Crypto API: DNSSEC fully configurable via RESTful API
Our RESTful HTTP API has gained support for DNSSEC & key management. This API is “richer than most” since it is aware of DNSSEC semantics, and therefore allows you to manipulate zones without having to think about DNSSEC details. The API will do the right thing. This work was contributed by Wolfgang Studier, #MrM0nkey, Tudor Soroceanu and Benjamin Zengin as part of their work over at TU Berlin.
Database related: reconnection and 64 bit id fields
Database servers sometimes disconnect after shorter or longer idle periods. This could confuse both PowerDNS and database client libraries under some quiet conditions. 4.1 contains enhanced reconnection logic that we believe solves all associated problems. In a pleasing development, one PowerDNS user has a database so large they exceeded a 32 bit id counter, which has now been made 64 bit.
Our Pieter Lexis invested a ton of time improving not only the contents but also the appearance and search of our documentation. Take a look at https://doc.powerdns.com/authoritative/ and know you can easily edit our documentation via GitHub’s built in editor.

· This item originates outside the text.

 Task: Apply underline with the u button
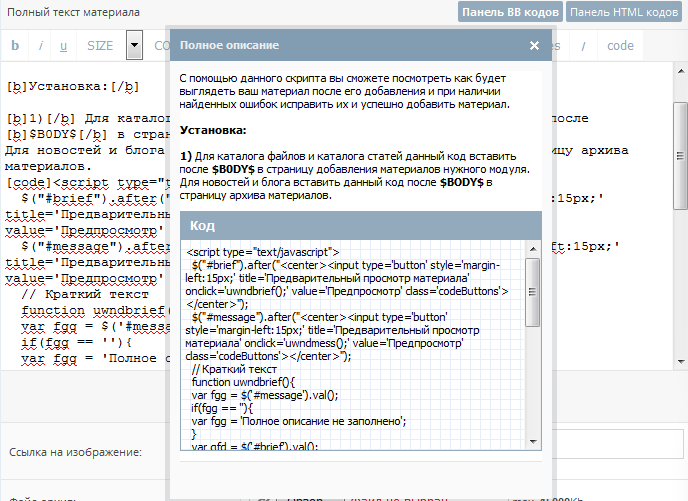(x=64, y=46)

Recursor passthrough removal
This will impact many installations, and we realize this may be painful, but it is necessary. Previously, the PowerDNS Authoritative Server contained a facility for sending recursion desired queries to a resolving backend, possibly after first consulting its local cache. This feature (‘recursor=’) was frequently confusing and also delivered inconsistent results, for example when a query ended up referring to a CNAME that was outside of the Authoritative Server’s knowledge. To migrate from a 3.0 or 4.0 era PowerDNS Authoritative Server with a ‘recursor’ statement in the configuration file, please see Migrating from using recursion on the Authoritative Server to using a Recursor.
Support was added for TCP Fast Open. Non-local bind is now supported.

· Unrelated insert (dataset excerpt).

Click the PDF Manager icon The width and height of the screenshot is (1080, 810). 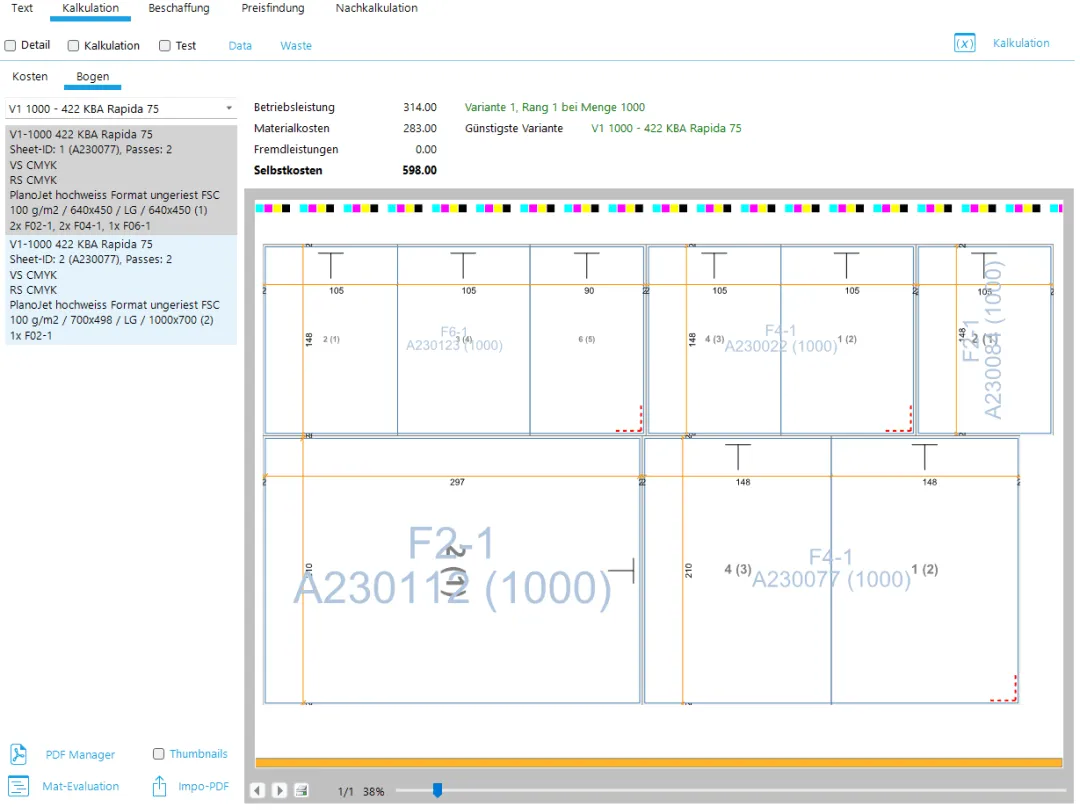tap(18, 754)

pdnsutil check-zone will now warn about more errors or unlikely configurations. Our packages now ship with PKCS #11 support (which previously required a recompilation). Improved integration with systemd logging (timestamp removal).
The full changelog can be read here.
The tarball is available on downloads.powerdns.com (signature) and packages for CentOS 6 and 7, Debian Jessie and Stretch, Ubuntu Artful, Trusty, Xenial and Zesty are available from repo.powerdns.com.